──────── TEXT
8
struct base {
    virtual void vcall() = 0;
};

struct foo final : base {
    void vcall() final;
};

void call_base(base& b) {
    b.vcall();
}

void call_foo(foo& f) {
    call_base(f);
}

void call_foo_directly(foo& f) {
    f.vcall();
}

clang 16 produces:

call_base(base&):
        mov     rax, qword ptr [rdi]
        jmp     qword ptr [rax]
call_foo(foo&):
        mov     rax, qword ptr [rdi]
        jmp     qword ptr [rax]
call_foo_directly(foo&):
        jmp     foo::vcall()@PLT

GCC and MSVC produce the same result, so it's not a problem limited to clang. Shouldn't it be possible for call_foo to contain a non-virtual call to foo::vcall() too? Is this a missed optimization, or is it possible for the call to be virtual?

See live example on Compiler Explorer.
────────────────
──────── GIVEN RECORDS
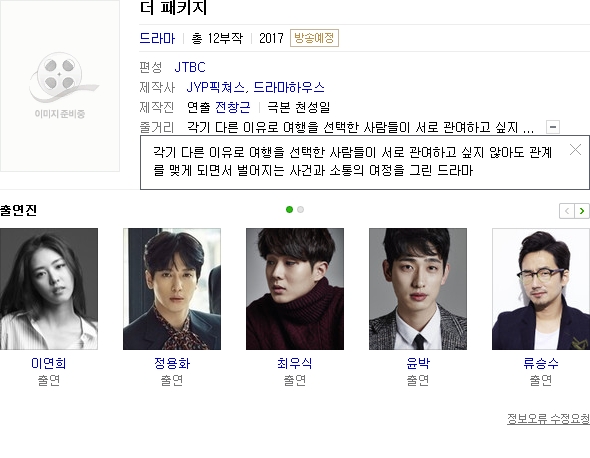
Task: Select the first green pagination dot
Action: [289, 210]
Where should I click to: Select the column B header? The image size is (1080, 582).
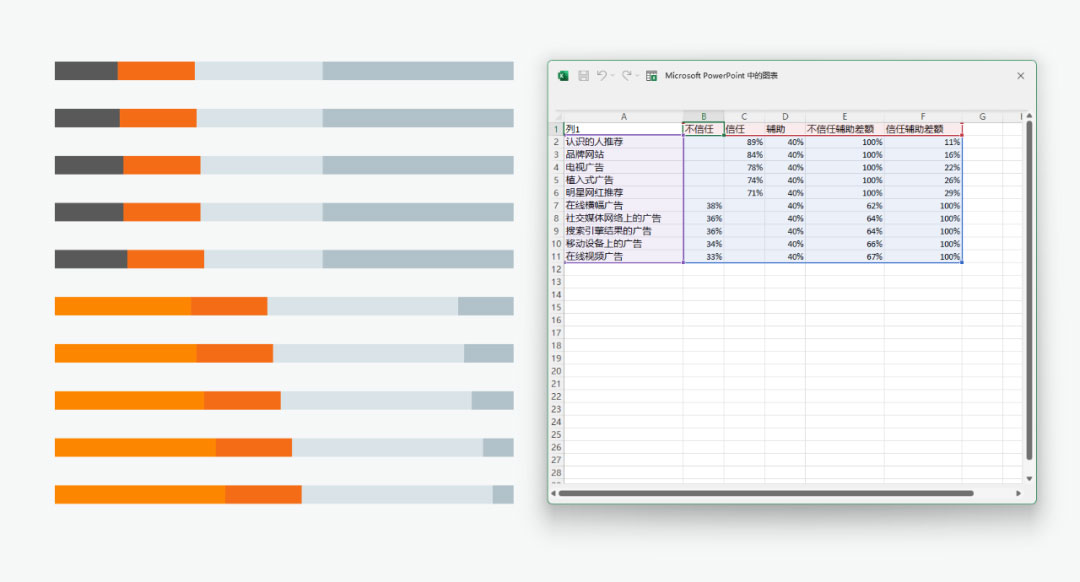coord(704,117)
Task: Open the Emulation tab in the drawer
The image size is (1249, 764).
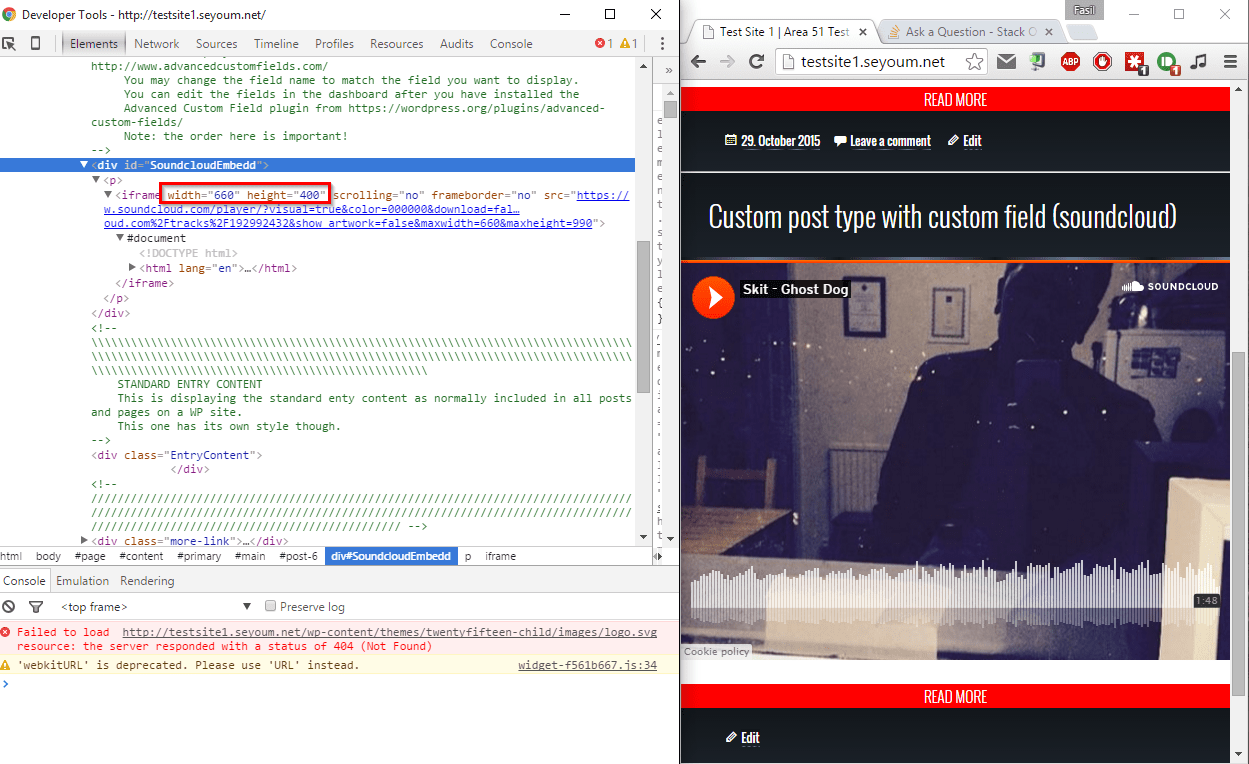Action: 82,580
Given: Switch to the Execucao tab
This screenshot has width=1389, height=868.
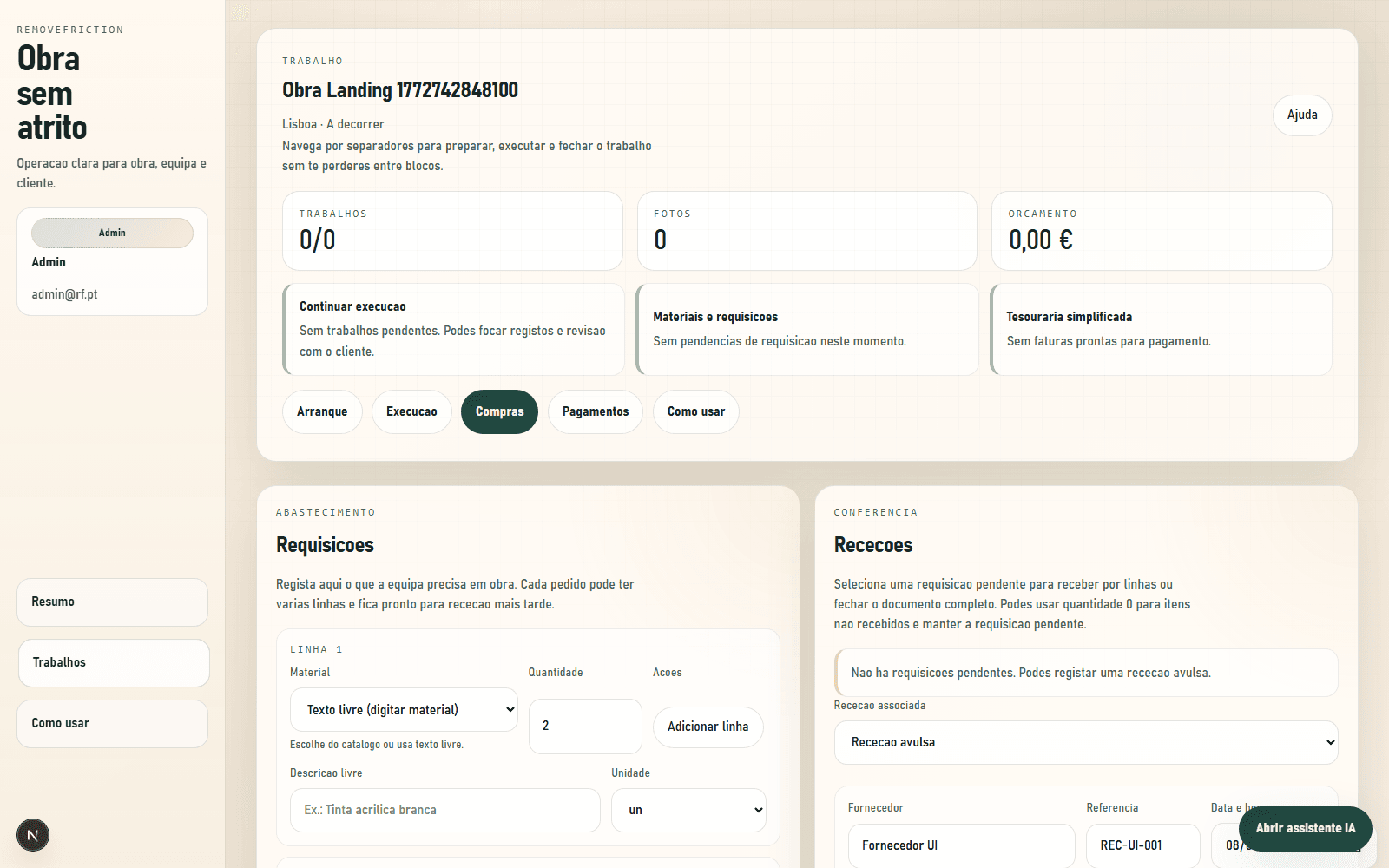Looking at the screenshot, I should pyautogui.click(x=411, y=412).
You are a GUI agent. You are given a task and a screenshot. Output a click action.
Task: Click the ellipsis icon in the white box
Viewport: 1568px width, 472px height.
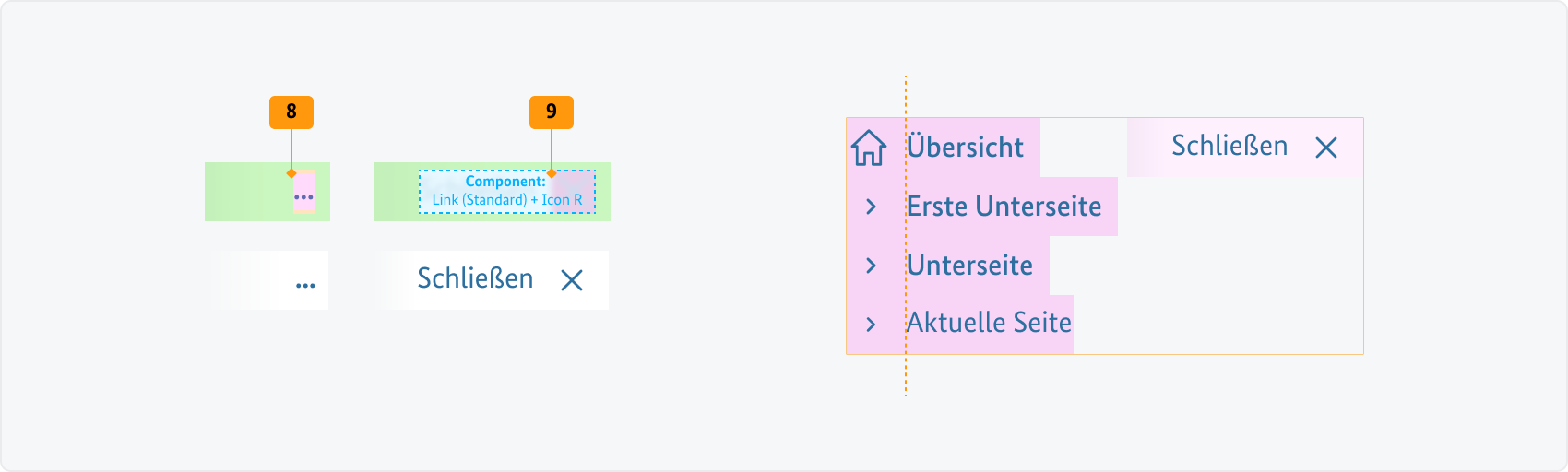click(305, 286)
────────────────
> WHAT YOU NEED TO DO:
A - Restate the devirtualization post from "GCC and MSVC" to "on Compiler Explorer.", replacing "missed optimization" with "compiler bug".
B - State whether each statement agrees with the devirtualization post, answering yes or no and quoting the deciding words: (i) GCC and MSVC produce a different result from clang. (ii) The struct foo is declared final. (iii) The function call_foo calls vcall on f directly.
C - According to the devirtualization post, where can the live example be seen?
The saved data entries are material separate from the devirtualization post.

> SOLUTIONS BY TASK:
A -
GCC and MSVC produce the same result, so it's not a problem limited to clang. Shouldn't it be possible for call_foo to contain a non-virtual call to foo::vcall() too? Is this a compiler bug, or is it possible for the call to be virtual?

See live example on Compiler Explorer.

B -
(i) No: "GCC and MSVC produce the same result, so it's not a problem limited to clang."
(ii) Yes: "struct foo final : base {"
(iii) No: "call_base(f);"

C - On Compiler Explorer.